The day was absolutely glorious and it was one of the most beautiful weddings I've ever attended. The best man was actually the ex-wife of one of the grooms (are you following this?). She talked about her ex-husband and his new husband with an appropriate blend of humor and genuine affection. The ceremony incorporated a blend of traditions and the day included much champagne and gourmet chocolate.

On the Monday after the ceremony, my daughter's daycare provider asked her about it. (Of course, it was all we had talked about for days and weeks prior.) "How was the big wedding?" she queried. "Was the bride beautiful?"

My daughter thought for a minute before shrugging it off, "I don't think there was a bride."

A few years later at sleep-away camp, a bunkmate was expressing her disgust with homosexuality. When my daughter disagreed and told her that she had been in a gay wedding herself, the girl was grossed out. "Why would you do that?"

"Because I love them and they love each other."

Let me tell you, no amount of popsicle stick and Elmer's glue crafts could have made this camper's mother prouder!

In the news today, there's a story about a fifth grader who won a prize for his speech supporting marriage equality. But, despite this fact, his school won't let him present it. He has to write a new, less controversial speech if he wants to move to the next level of the contest.
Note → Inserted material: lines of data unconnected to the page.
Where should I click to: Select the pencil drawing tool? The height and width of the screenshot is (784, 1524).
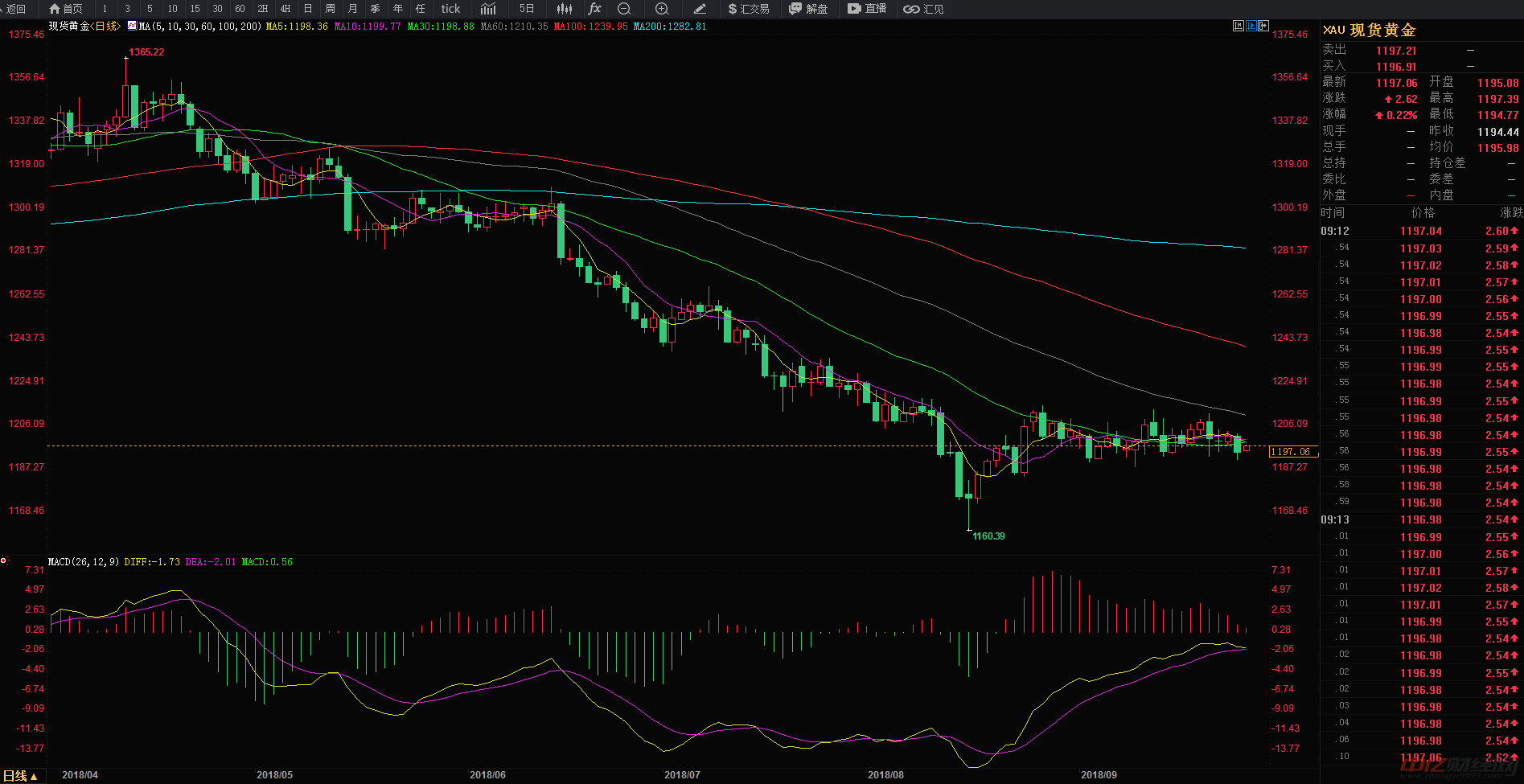coord(700,9)
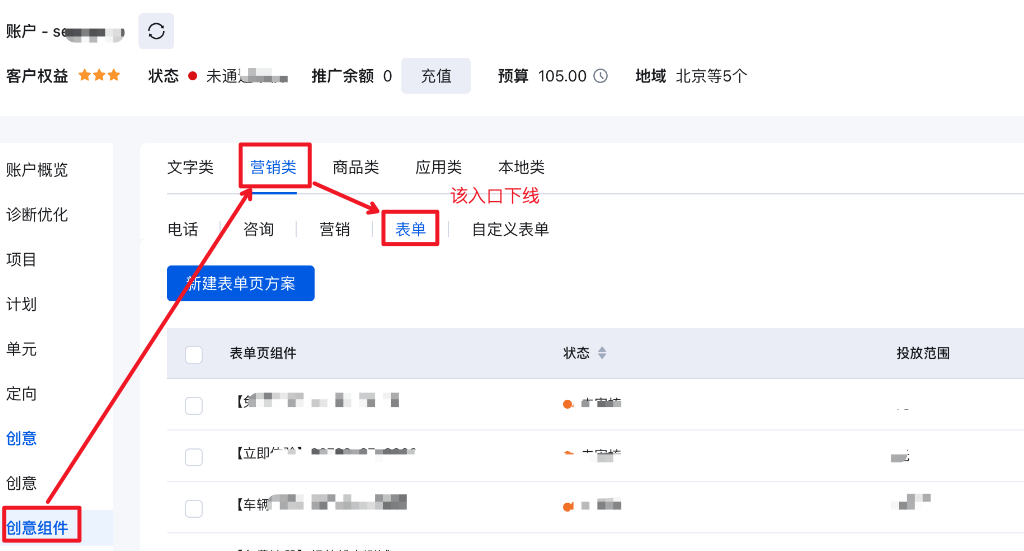The height and width of the screenshot is (551, 1024).
Task: Click the 充值 recharge button
Action: click(x=436, y=76)
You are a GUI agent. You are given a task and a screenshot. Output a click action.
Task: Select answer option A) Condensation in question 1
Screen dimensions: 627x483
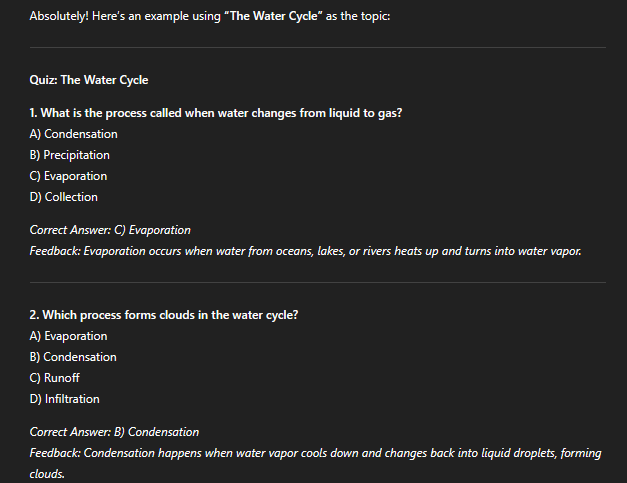(x=74, y=134)
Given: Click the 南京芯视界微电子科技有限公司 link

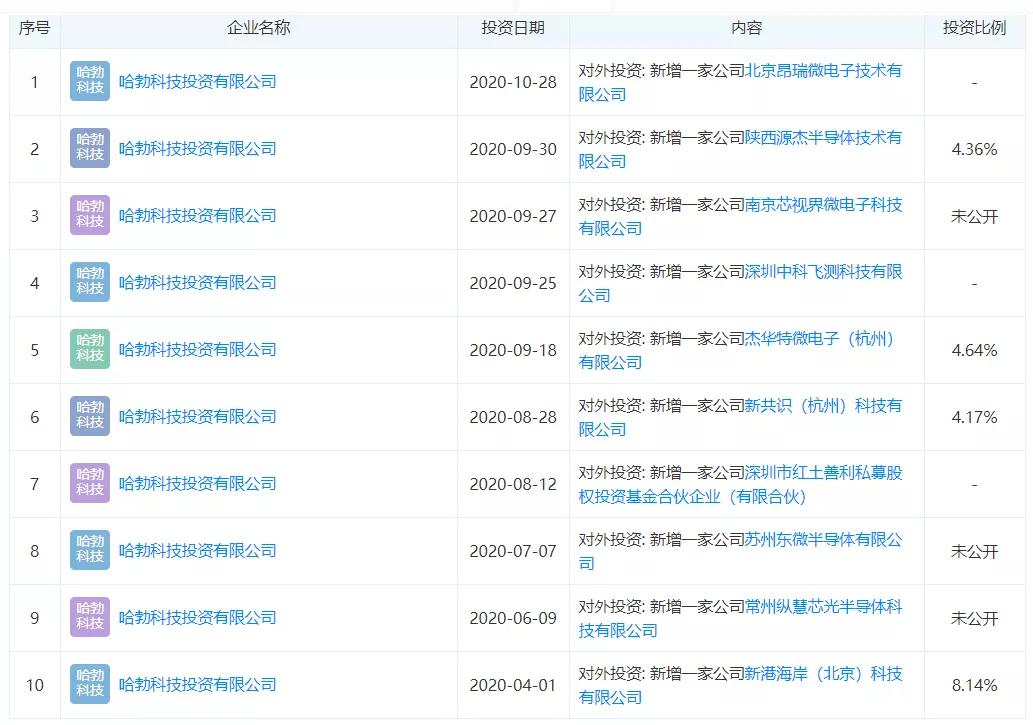Looking at the screenshot, I should [x=823, y=205].
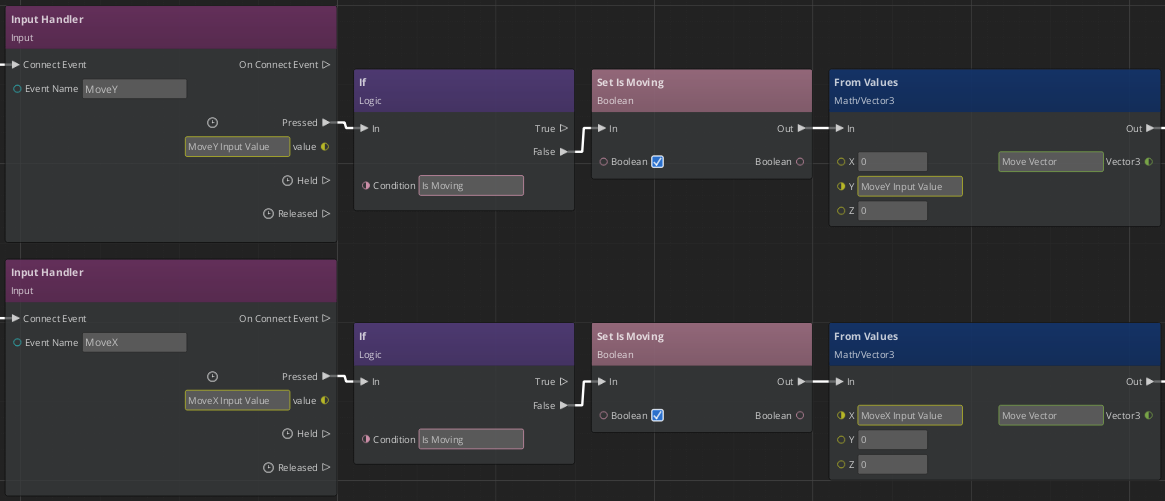This screenshot has height=501, width=1165.
Task: Click the False output port of lower If node
Action: point(564,405)
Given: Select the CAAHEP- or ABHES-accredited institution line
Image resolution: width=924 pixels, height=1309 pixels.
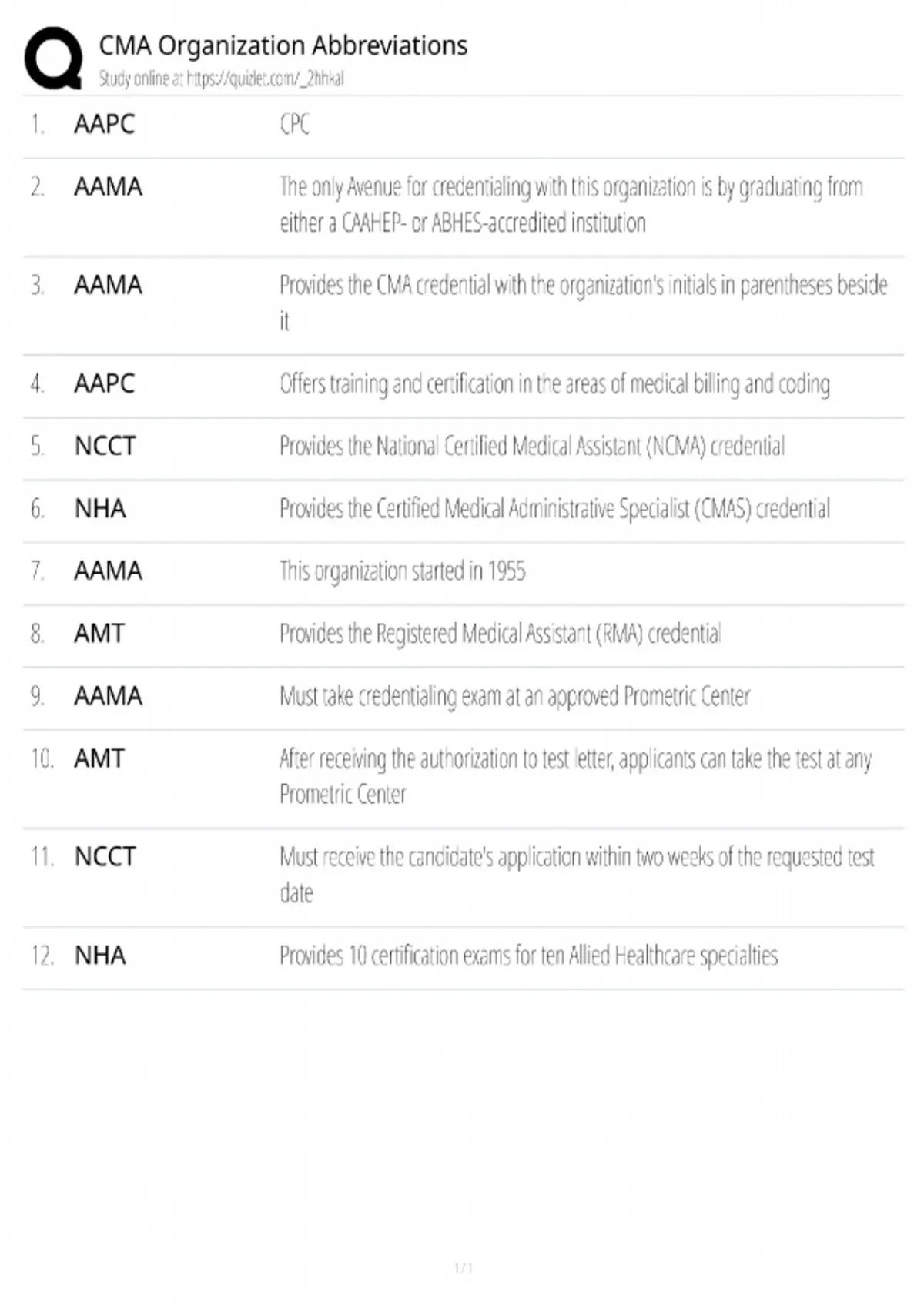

Here's what bothers me about this. The boy is a student of a public school in the state of New York. The state of New York has legalized same-sex marriage. Does the school have the right to override what the state itself has declared? And aren't they trampling on another right in doing so? Hello ... freedom of speech, anyone?

If you'd like to hear from the eloquent young speechwriter himself, you can find his story (and a video of his originally awarded, now censored speech) at The Raw Story. I don't even know this little boy, but I'm very proud of him.

Since straight marriage has been the butt of jokes for years, I think we should give equal time to gay marriage when it comes to humor. My all-time favorite comment on gay marriage was a New Yorker cartoon. A (heterosexual) husband and wife are watching the news on TV. The husband comments:

"Gays and lesbians getting married — haven't they suffered enough?"

Wednesday, June 13, 2012

The Final Field Trip

Having a child comprises so many "firsts." The first word, the first step, the first tooth. The first day of kindergarten. The first time they go away to camp. These milestones, major and minor, are always exciting and sometimes bittersweet. Each one is a reminder that your baby is growing up.

"Lasts" are a different sort of milestone. They come and go without much fanfare, and then — poof! — a particular ritual is over. One day, you suddenly realize that you haven't read Goodnight Moon for months. Or, that your daughter hasn't held your hand at a crosswalk in years. You wish with all your heart that you could have that last time back so you might stop and savor it.

Well, this week marked the end of another era, but at least I'm aware of it. Chances are, I will never chaperone a school field trip again. In just a few days, my daughter will graduate from middle school. As far as I know, they don't take the high school students apple-picking.

That was my first official field trip, apple-picking. Along with about ten other moms, I chaperoned the Sundance Preschool trip to a local orchard and cider mill. The kids picked apples and watched as they (the apples, not the kids) were pressed into cider. Of course, despite the fact that I had scheduled a personal day, there was an emergency at my office. So, I sat in the back of the school bus on my cell phone (yelling into it in an attempt to be heard over the incredible din of two dozen four-year-olds) for the entire trip back from the orchard.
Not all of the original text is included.